These claims certainly raise some serious questions. For example, what about the opposite-sex couples that either choose not to have children or are physically unable? Don't they undercut the state's argument that subsidizing opposite-sex marriages leads to more babies?
Not at all, according to the brief.
"Rational-basis review allows States to enact under- and over-inclusive laws, and in all events marriages between infertile opposite-sex couples promote the creation of new offspring by encouraging other opposite-sex couples to marry," it says. "The plaintiffs ignore the Supreme Court’s repeated holdings that rationality review does not require a perfect fit between means and ends."
Well, what is the evidence to support the theory that opposite-sex marriages produce more offspring than same-sex marriages? Or proof that same-sex marriage bans somehow reduce unplanned pregnancies?
That evidence is not necessary, argues the brief.
"The plaintiffs’ remaining arguments reflect only their continued misunderstanding of rational-basis review," it says. "They fault the State for 'offer[ing] no evidence' to support a connection between Texas’s marriage laws and responsible procreation, but the State 'has no obligation to produce evidence to sustain the rationality of a statutory classification' and may rely on 'rational speculation unsupported by evidence or empirical data.'"

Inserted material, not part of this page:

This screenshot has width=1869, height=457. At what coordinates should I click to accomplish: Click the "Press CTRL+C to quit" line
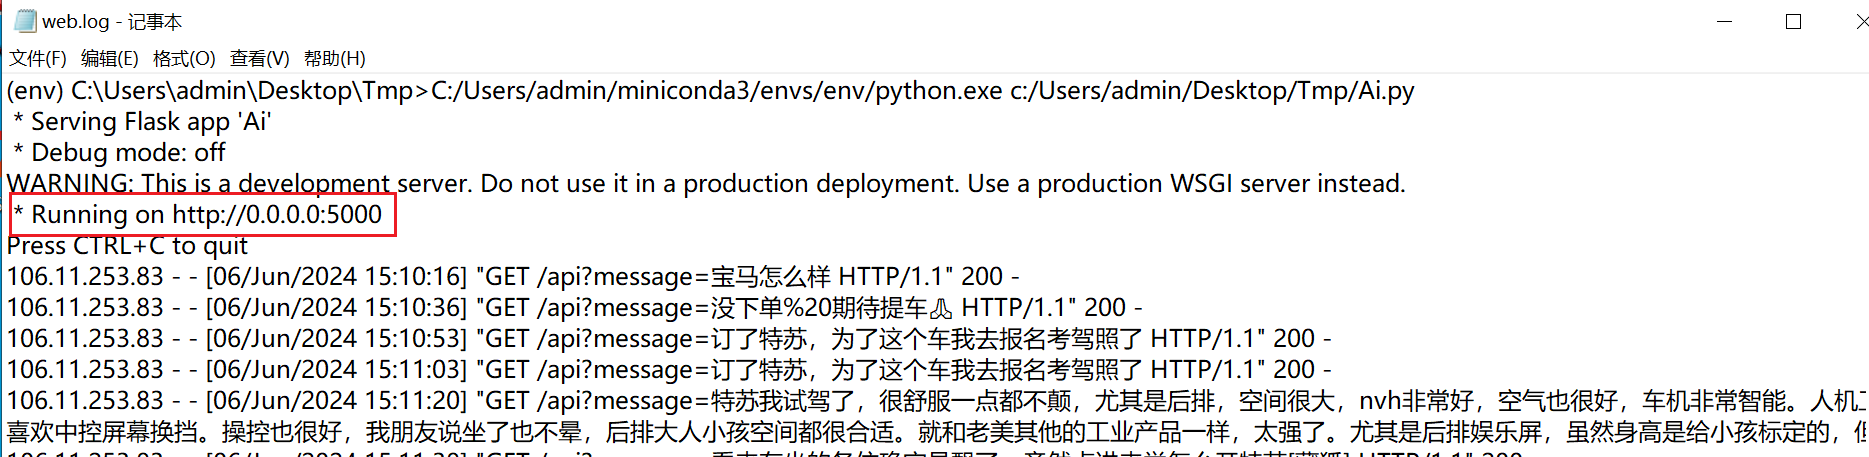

Texas was the first state in the region to see its same-sex marriage ban overturned by a federal judge, and analysts anticipate a tougher fight in the 5th Circuit Court of Appeals, one of the most conservative in the country. Arguments have yet to be scheduled, but the same three-judge panel will hear challenges against both Texas's ban and Louisiana's, the only one to survive in federal district court.
So far, no appeals court has ruled against same-sex nuptials since the Supreme Court's landmark decision last year, which invalidated a key portion of the Defense of Marriage Act that prevented married gay and lesbian couples from receiving any kind of spousal benefit from the U.S. government. Last week, the justices made another bold move on behalf of same-sex couples hoping to wed, this time by declining to hear challenges against same-sex marriage bans in Indiana, Oklahoma, Utah, Virginia and Wisconsin — all of which saw their bans fall in both federal district and appeals courts. The move immediately legalized marriage equality in those five states, and doomed bans in six others that make up the 4th, 7th, and 10th circuits. A day later, another federal appeals court — the 9th Circuit — struck down same-sex marriage bans in Idaho and Nevada, essentially making bans in three other states bound to that appellate ruling impossible to defend.

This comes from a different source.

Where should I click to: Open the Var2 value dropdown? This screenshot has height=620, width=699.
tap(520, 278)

Once the full effects of the past week’s court actions are fully realized, there will be 35 states, plus the District of Columbia, where gay and lesbian couples can legally wed. A week ago, that number was 19.

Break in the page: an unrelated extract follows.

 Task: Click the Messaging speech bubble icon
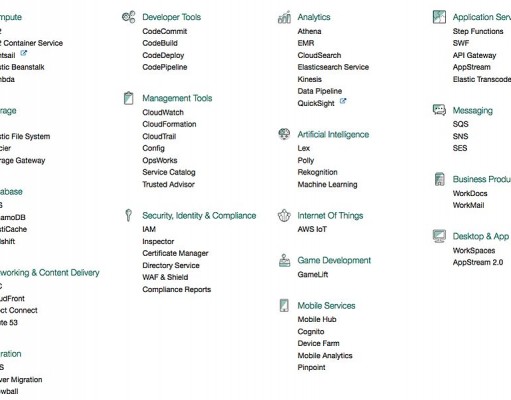click(x=439, y=110)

Given the domino-like fall of bans and growing support for marriage equality across the country, Republicans have been reluctant to touch the issue this campaign cycle. Former presidential candidate Mike Huckabee said on his Fox News program Saturday that he was "utterly disgusted" with those in his party who are choosing to walk away from marriage "just because it's politically volatile."
"Here's my advice," said Huckabee. "Grow a spine!"
It seems that Abbott is one of the few GOP candidates who can say that he has — at least according to Huckabee's standards.